Write the next part of the passage below about banking risks, regulation and technology, picking up right after its final sentence.

*** Text to read

In the world scene China-US trade relations have entered a crucial stage with the US raising tariffs on Chinese imports as the US trade deficit is widening and China threatening retaliatory action.
The regional economic giant India has its own plans for gaining regional economic leadership. Whilst the countries in the ASEAN region have adopted common policies and are advancing together, the countries in the SAARC region have for some reason lagged far behind.
Banks have also to deal with a multitude of risks and those risks do shape the regulations. They originate from the wakeup call of the fallout from the global financial crisis, as a result of which there was a global consensus on managing the risks that the industry was facing. Subsequently some nationalist and populist movements turned the tide, and the cyclic pattern reappeared in regulation and deregulation.
The US has vowed to ‘dismantle’ the post-crisis Dodd-Frank regulatory regime. As regulators are still finalising previously outlined rules, financial institutions are continuously facing an array of risks that come with new types of entrants, technologies, ever-growing complexities of national and international regulations, as well as the advancement of technology and changing consumer behaviour.
During the past few years various regulations were imposed with the noble objective of ensuring a stronger banking sector, particularly in capital requirements and provision treatments. The Basel III regulation has led to more stringent regulations in capital, liquidity and leverage.
The new and strict regulations that have come into force are expected to have a major impact on the core capital and bottom lines of all banks. The requirement for more high quality capital, which has larger loss absorbing capacity, has led banks to raise capital through rights issues in the recent past and to consider equity infusions, increasing the pressure on the shareholders.
The pace of technology-enabled innovation has increased exponentially over the last decade, resulting in new business opportunities in the banking industry. There are also transformational issues created by the fintechs shaping the financial services industry. New developments in telecommunications, big data, artificial intelligence, Blockchain and ‘crowd activities’ within the ‘Internet of Things’ appear to have a deep effect on the bank of the future.

******
*** Data lines

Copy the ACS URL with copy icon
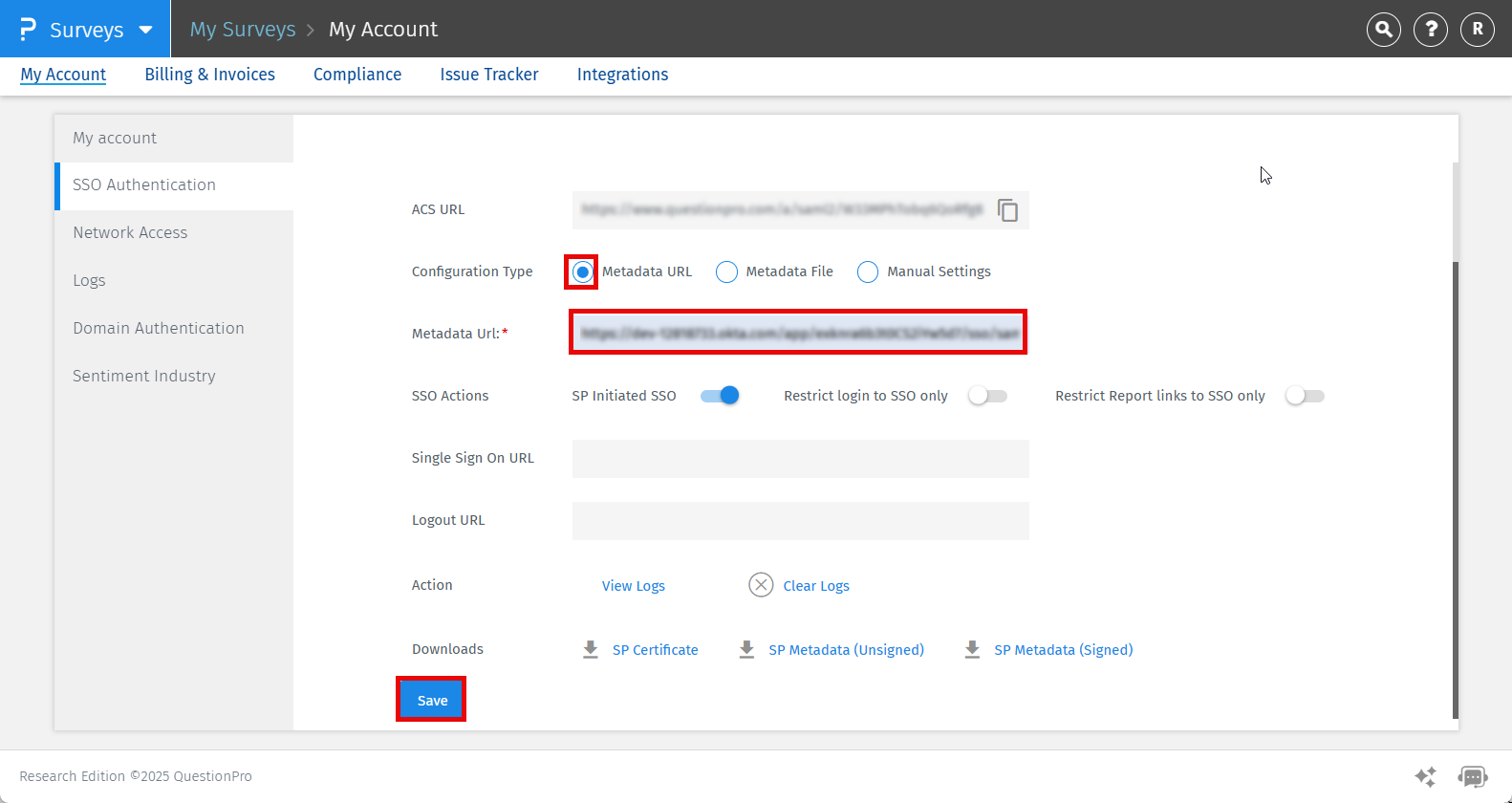This screenshot has width=1512, height=803. point(1007,210)
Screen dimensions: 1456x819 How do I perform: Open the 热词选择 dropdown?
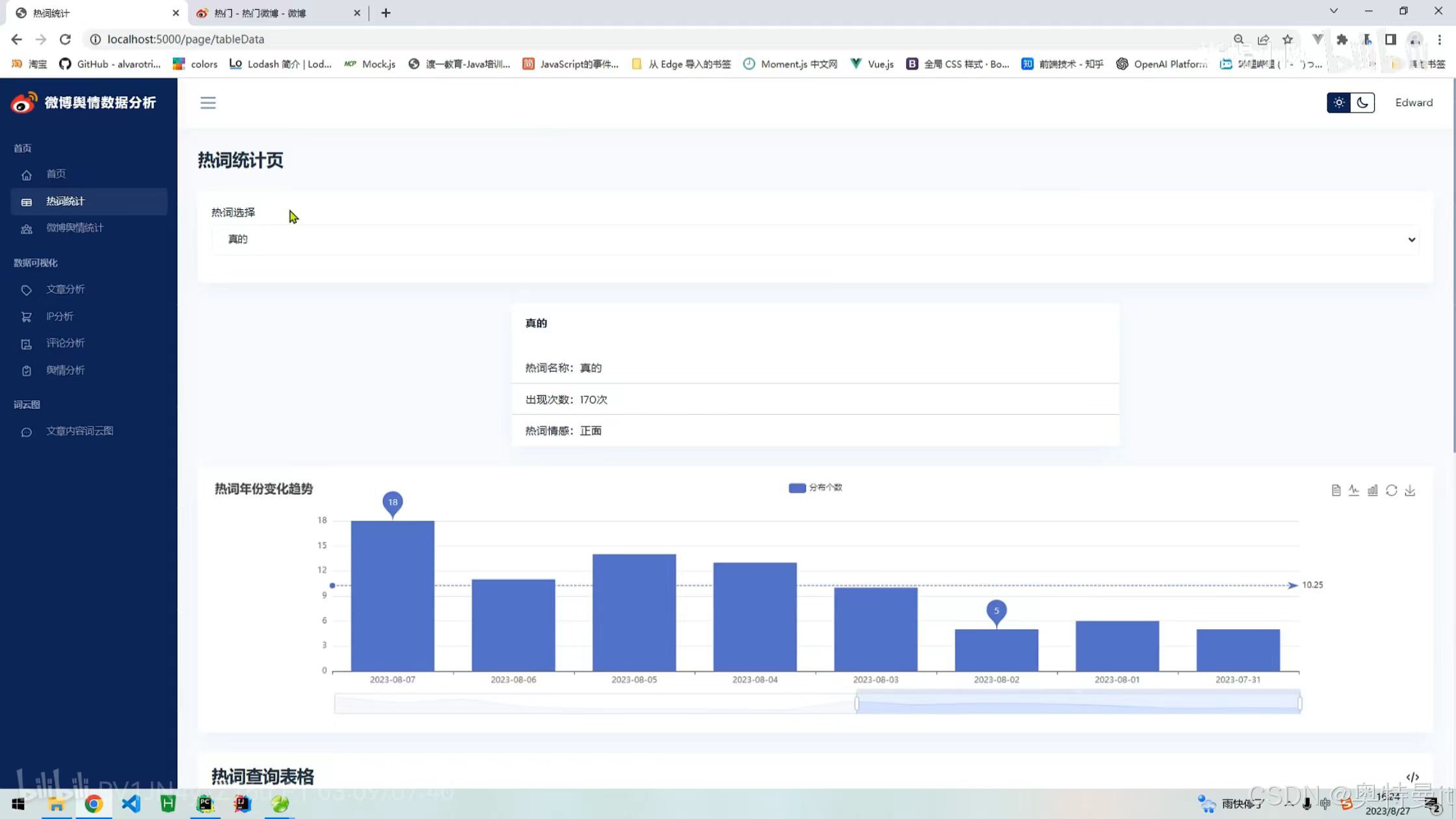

******

Result for this exercise:
The banking industry is rapidly evolving as new trends and new technologies continue to reshape the future of banks. New players arrive constantly challenging the status quo and changing the ecosystem that the banks operate in.
Banks have to develop their strategies to proactively address the impact of digitalisation on areas such as compliance, accountability, transparency, risk management and data governance. In this environment banks need to draw the roadmap for their industry. Banks need to collaborate as well as compete with the fintech entrants.
The technological evolutions have fundamentally changed the way customers expect to interact with banks. Customers demand to be served through multiple channels, and desire an improved client experience, secure transactions, and better control over the privacy of their data to protect against fraud.
Also increasingly environmentally conscious customers are demanding that even the Banks to adopt green concepts. Banks are voluntarily moving or pushed, towards green lending. Green loans are the loans granted for a range of environmental and sustainability projects spanning areas including energy efficiency, renewable energy, green transport, sustainable food, agriculture and forestry, waste management and greenhouse gas emission reduction. Also the regulators and the financiers are demanding that the banks assess and minimise the impact on the environment by the projects being financed.
In an ecosystem where customers demand a better experience, banks are struggling to deliver a perfect customer experience whilst being restrained by the expensive regulatory requirements and operating in a battlefield of trading superpowers.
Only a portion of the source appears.